Тяжело пережить только первую зиму, первую весну в изгнании – время волочится, будто тело Гектора за колесницей Ахилла. В отличие от Венеции, в Лондоне не было горячего, страстного нетерпения вернуться и возместить всем и всё, теперь он знал, что придется ждать долго, и был готов к тому – по крайней мере, рассудком. Он дума, много думал, ибо времени хватало среди всех дрязг двора Тюдора, среди всей потребной для выживания изворотливости. Он должен был понять, куда двигаться дальше, с какой страной и какой короной отныне связать судьбу. В горьком потоке дней отщепенца вначале есть мгновение, в котором отмирает часть души неверующей. Неверующей в то, что ты снова выброшен на берег жизни, разбит кораблекрушением, по своей воле или по воле фортуны, но вот – лежишь, не в силах пошевелиться, встать и идти. И какой святой, кроме грешного флорентийца, поднял бы его с места теперь? Но рукопись осталась подарком у Брихина, и тосканские слова жили только в памяти, в ней одной. Пожалуй, мессер Макиавелли снова был бы им недоволен за скверно выученный урок. Слишком много ошибок, слишком много человеческого в отношении и к врагам, и к друзьям.

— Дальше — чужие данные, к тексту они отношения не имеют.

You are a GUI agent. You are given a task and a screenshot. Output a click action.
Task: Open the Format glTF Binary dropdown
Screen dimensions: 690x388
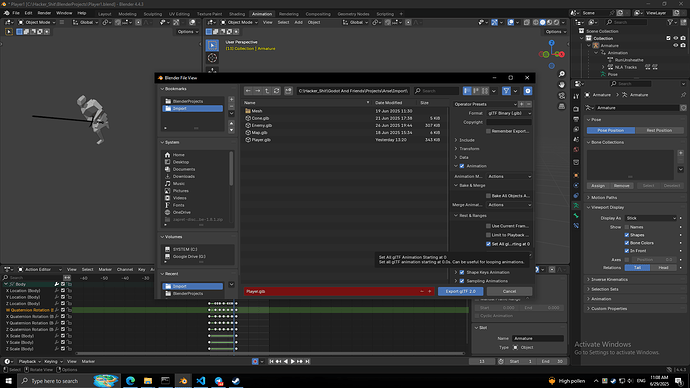point(509,113)
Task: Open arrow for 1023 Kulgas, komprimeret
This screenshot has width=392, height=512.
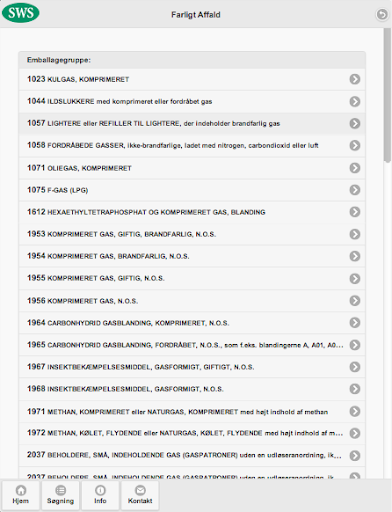Action: pos(355,79)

Он много думал и пришел к странному выводу – сам характер его противен идее преуспеяния при дворе. Но на середине четвертого десятка лет менять норов если не глупо, то невозможно, как невозможно переменить соотношение гуморов-жидкостей в своем теле, которое нрав и определяет. Для этого пришлось бы отказаться от тех страстей, что составляли и радость, и проклятие его существования – любовь к опасности, умение доверяться Фортуне, тяга к женскому телу, доходящая до безрассудства. Отказаться от части себя, чтобы стать – кем? И какую цель имеют все его действия при дворе Генриха Тюдора, кроме как выжидать? Ему ведь теперь и торговать-то в полном смысле нечем, кроме… кроме возможности своей славой, своей властью над душами поднять мятеж на Спорных землях и открыть границу в том месте, где с четырнадцатого века она прочно замкнута на ключ Караульни. Он вовремя унес ноги, если говорить о собственной безопасности, но игра еще не развернута по-настоящему – теперь, когда во Франции есть не только интерес к Старинному альянсу, но и принц, которого можно помолвить с девчонкой Стюарт. Генрих Тюдор сейчас усилит давление, сколько сможет, сколько хватит гонора у разлагающегося заживо короля, о чем, впрочем, запрещено вслух упоминать при дворе. Смерть – персона нон-грата для Генриха, он всю жизнь слишком боялся малейшего ее приближения, чтоб под конец жизни признать, что это, наконец, произойдет – и с ним тоже. Потом на престол взойдет Эдуард, потом… а потом Патрик Хепберн найдет какой-нибудь случай, способ вернуться на родину – и сведет счеты, теперь уже окончательно.